India has vaccinated near about 2.92 million (Source: Ministry of Health) people and the vaccination drive is gathering momentum after an initial tardiness, finding about 6 lakh arms per day. On the coronavirus infections front, India is counting about 13,000 downhill positive cases per day and Schools have been opened for Class 10 and Class 12, at least in my region. Getting back to normalcy for sure.

Nearer Home, in Attur, Tamilnadu, a good medical doctor friend of mine was one of the first to receive the Covishield Vaccine -made by the Serum Institute of India – and I’m sure she will frame the photo for the History records. I did share that photo-shoot within my Group, to inspire. And to dispel any doubts, the nay-say people might have. We should roll up our sleeves, when the time comes. We are not safe until everyone is safe.

Please Yourself

Planning to buy a car? Go Toyota, or go electric?

This week Japanese Company, Toyota drove up the ramp to wear the Global Crown of the World’s best-selling automaker. The one runner-up sash went to the German Volkswagen Group.

Toyota sold 9.5 million vehicles around the world in 2020, which includes its Daihatsu and Hino lineups. Volkswagen did 9.3 million units, which includes its brands of Audi, Skoda and Porsche.

-- List of tasks --
(a) Reproduce the blog post word for word between "Please Yourself" and "Skoda and Porsche.", inclusive.
(b) Answer these questions using the blog post:
(i) About how many people has India vaccinated?
(ii) Which vaccine did the doctor friend in Attur receive?
(iii) How many vehicles did Toyota sell worldwide in 2020?
(c) Translate this sentence from the blog post into Spanish: "We are not safe until everyone is safe."

-- Available data --
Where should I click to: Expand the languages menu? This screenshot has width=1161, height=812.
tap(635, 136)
==
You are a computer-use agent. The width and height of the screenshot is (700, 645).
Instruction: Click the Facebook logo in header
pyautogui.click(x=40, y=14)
* * *
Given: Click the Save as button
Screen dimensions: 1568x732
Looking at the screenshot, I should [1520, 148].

-- Task results --
(a)
Please Yourself

Planning to buy a car? Go Toyota, or go electric?

This week Japanese Company, Toyota drove up the ramp to wear the Global Crown of the World’s best-selling automaker. The one runner-up sash went to the German Volkswagen Group.

Toyota sold 9.5 million vehicles around the world in 2020, which includes its Daihatsu and Hino lineups. Volkswagen did 9.3 million units, which includes its brands of Audi, Skoda and Porsche.

(b)
(i) Near about 2.92 million people.
(ii) The Covishield Vaccine.
(iii) 9.5 million vehicles.

(c) No estamos a salvo hasta que todos estén a salvo.